Search the entries below. Return every line that has "menu" in it.

[Start of Attachment]

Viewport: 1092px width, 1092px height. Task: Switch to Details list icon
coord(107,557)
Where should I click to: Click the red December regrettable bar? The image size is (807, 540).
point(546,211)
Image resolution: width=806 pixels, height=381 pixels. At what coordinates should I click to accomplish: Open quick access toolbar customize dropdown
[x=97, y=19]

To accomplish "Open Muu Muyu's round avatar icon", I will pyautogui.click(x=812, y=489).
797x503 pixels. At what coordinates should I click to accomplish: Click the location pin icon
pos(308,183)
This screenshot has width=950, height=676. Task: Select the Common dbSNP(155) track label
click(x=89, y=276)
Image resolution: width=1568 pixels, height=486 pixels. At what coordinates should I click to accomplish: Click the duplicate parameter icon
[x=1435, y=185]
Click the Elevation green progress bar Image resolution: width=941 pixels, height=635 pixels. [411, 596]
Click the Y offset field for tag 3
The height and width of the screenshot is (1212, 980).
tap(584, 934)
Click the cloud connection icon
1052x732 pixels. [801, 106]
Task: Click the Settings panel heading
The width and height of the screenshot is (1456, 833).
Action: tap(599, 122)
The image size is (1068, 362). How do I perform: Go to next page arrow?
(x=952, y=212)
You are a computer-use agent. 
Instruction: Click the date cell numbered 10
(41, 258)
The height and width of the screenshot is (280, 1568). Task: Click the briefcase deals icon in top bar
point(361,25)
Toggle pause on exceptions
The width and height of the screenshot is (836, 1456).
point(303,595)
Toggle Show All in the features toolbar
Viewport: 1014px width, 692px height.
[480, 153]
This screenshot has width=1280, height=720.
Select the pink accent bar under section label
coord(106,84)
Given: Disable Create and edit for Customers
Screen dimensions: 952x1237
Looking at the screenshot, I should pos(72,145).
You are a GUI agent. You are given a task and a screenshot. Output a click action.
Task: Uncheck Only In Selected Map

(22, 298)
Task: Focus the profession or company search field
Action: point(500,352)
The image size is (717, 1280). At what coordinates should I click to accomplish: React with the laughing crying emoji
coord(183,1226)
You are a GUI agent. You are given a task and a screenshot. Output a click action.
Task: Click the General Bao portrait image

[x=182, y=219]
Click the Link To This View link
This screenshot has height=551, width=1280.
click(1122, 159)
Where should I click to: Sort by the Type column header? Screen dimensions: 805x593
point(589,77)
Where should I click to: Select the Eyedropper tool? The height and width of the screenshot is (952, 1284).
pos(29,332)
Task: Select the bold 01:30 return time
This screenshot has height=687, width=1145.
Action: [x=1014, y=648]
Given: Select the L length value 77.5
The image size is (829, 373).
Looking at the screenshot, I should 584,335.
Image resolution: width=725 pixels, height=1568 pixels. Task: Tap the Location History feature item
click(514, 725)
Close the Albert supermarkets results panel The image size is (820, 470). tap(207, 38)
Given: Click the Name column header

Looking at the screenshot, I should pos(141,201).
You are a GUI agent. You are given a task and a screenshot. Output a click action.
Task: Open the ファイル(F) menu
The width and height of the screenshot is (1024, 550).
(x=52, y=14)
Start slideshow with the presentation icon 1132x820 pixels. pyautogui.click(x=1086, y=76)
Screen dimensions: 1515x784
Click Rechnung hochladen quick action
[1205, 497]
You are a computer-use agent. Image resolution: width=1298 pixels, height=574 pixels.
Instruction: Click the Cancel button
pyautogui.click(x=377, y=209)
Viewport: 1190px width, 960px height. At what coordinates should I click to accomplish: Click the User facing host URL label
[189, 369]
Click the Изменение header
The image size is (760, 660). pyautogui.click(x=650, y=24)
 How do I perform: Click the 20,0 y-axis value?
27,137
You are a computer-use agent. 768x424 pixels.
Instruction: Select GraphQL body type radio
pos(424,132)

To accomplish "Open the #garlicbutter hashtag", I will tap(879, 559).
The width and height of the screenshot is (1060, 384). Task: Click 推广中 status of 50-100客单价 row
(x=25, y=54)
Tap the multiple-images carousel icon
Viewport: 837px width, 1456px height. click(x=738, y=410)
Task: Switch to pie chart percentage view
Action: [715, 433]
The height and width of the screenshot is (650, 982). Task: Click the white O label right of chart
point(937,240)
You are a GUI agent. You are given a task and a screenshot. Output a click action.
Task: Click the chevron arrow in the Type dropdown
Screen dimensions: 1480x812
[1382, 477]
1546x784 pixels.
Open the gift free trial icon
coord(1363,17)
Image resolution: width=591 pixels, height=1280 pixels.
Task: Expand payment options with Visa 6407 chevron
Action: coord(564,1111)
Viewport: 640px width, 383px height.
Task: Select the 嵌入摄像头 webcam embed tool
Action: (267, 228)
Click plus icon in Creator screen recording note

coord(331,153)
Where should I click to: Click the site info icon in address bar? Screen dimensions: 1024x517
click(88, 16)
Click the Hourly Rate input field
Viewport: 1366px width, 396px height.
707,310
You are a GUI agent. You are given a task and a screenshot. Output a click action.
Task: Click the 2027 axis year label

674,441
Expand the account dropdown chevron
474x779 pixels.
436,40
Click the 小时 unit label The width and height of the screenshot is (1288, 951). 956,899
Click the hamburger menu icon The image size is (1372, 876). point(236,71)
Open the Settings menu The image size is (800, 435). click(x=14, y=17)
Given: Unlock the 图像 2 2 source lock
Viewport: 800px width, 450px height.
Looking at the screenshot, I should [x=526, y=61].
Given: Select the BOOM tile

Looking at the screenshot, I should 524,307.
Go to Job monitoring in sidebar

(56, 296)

[End of Attachment]

> [Answer box]
Task: Open the ファイル(F) menu
Click the hamburger menu icon The image size is (1372, 876). point(236,71)
Open the Settings menu The image size is (800, 435). click(x=14, y=17)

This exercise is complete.